A partir das observações anteriores segue-se que quando se é feito a referência ao objeto da metafísica não deve ser considerado como algo mais ou menos comparável com o objeto específico desta ou daquela ciência. Segue-se também que o objeto em questão deve ser sempre absolutamente o mesmo e de maneira alguma poderá ser algo que mude ou que esteja sujeito às influências de tempo e lugar; o contingente, o acidental e a variável pertence essencialmente ao domínio individual; que são características que necessariamente condicionam coisas individuais como tal, ou, para sendo ainda mais preciso, as condições do aspecto individual das coisas em suas modalidades múltiplas. Onde a metafísica está em questão, tudo aquilo que esteja susceptível a alterar-se com o tempo e o lugar, por um lado, é uma forma de expressão, isto é, as formas mais ou menos externas que a metafísica pode assumir e que pode ser indefinidamente variadas, e por outro lado, mostra o grau de conhecimento ou ignorância na forma em que é encontrada entre os homens; mas a metafísica em si permanece fundamentalmente inalterável, sempre a mesma, pois seu objeto é um em sua essência, ou para ser mais exato, "sem dualidade", como os hindus colocam, e esse objeto, novamente pelo simples fato de se encontrar "além da natureza", também está além de toda mudança: os árabes expressam isto dizendo que "a doutrina da Unicidade é uma”.

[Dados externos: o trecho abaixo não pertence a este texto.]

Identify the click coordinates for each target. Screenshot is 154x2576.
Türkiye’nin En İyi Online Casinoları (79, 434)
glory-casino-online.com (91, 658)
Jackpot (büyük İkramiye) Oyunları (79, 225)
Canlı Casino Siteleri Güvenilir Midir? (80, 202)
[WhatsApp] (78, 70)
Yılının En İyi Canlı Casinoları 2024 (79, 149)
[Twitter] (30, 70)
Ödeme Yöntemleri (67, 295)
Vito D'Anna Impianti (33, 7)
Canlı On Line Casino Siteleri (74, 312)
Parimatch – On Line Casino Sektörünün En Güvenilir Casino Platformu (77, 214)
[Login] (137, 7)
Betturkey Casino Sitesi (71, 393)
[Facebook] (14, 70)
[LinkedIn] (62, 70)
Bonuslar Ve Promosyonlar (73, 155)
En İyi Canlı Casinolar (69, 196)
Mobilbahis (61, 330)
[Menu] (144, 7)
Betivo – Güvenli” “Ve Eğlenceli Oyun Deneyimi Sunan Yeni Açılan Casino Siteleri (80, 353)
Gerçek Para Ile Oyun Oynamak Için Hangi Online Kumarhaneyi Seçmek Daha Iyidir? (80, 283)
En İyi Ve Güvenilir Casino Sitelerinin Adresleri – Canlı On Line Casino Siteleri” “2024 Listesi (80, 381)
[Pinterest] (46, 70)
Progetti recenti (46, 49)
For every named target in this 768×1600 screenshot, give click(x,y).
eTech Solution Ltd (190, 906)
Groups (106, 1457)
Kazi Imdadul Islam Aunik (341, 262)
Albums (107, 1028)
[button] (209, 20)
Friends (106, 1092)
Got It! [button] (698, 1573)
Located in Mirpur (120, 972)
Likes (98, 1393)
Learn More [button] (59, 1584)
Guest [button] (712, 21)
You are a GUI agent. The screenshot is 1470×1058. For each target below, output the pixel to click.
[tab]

Seguindo a mesma linha de argumentação, podemos acrescentar que é absolutamente impossível fazer qualquer "descoberta" na metafísica, pois um tipo de conhecimento que não exige uso de meio especializado ou externo de investigação, tudo que for possível de ser conhecido pode ter sido conhecido por determinadas pessoas em todo e qualquer período; e isso, de fato, emerge claramente a partir de um estudo profundo das doutrinas metafísicas tradicionais. Além disso, mesmo admitindo que as noções de evolução e progresso pode ter um certo valor relativo em biologia e sociologia - embora isso longe de ter sido provado - é contudo certo que eles não podem encontrar um lugar na metafísica; além disso, essas ideias são completamente estranhas para os orientais, assim como estranhas até mesmo para os ocidentais até quase o final do século XVIII, embora as pessoas no Ocidente já as tomam como certas de que elas são fundamentais para pensamento humano. Isto implica também, deve se notar, uma condenação formal de qualquer tentativa em aplicar o "método histórico" para a ordem metafísica; na verdade, o ponto de vista metafísico é, em si, radicalmente oposto ao ponto de vista histórico, ou aquilo que se passa por tal, e essa oposição aumenta não só em questão de método, mas também, o que é muito mais importante, a uma verdadeira questão de princípio, uma vez que o ponto de vista metafísico, em sua imutabilidade essencial, é a própria negação das noções de evolução e progresso. Pode-se dizer, de fato, que a metafísica só pode ser estudada metafisicamente. Não serão encontradas contingências, tais como influências individuais, que são rigorosamente inexistentes deste ponto de vista e que possa afetar a doutrina de qualquer forma; o último, sendo da ordem universal, é, assim, essencialmente supra-individual, e necessariamente permanece intocado por tais influências. Mesmo circunstâncias de tempo e espaço, temos de repetir, só pode afetar a expressão externa, mas não a essência da doutrina; além disso, não pode haver nenhuma questão aqui, como aquelas encontradas nas ordens relativas e contingentes de "crenças" ou "opiniões" que são mais ou menos variáveis e estão mudando precisamente porque são mais ou menos abertas para dúvidas; o conhecimento metafísico implica essencialmente na certeza permanente e imutável.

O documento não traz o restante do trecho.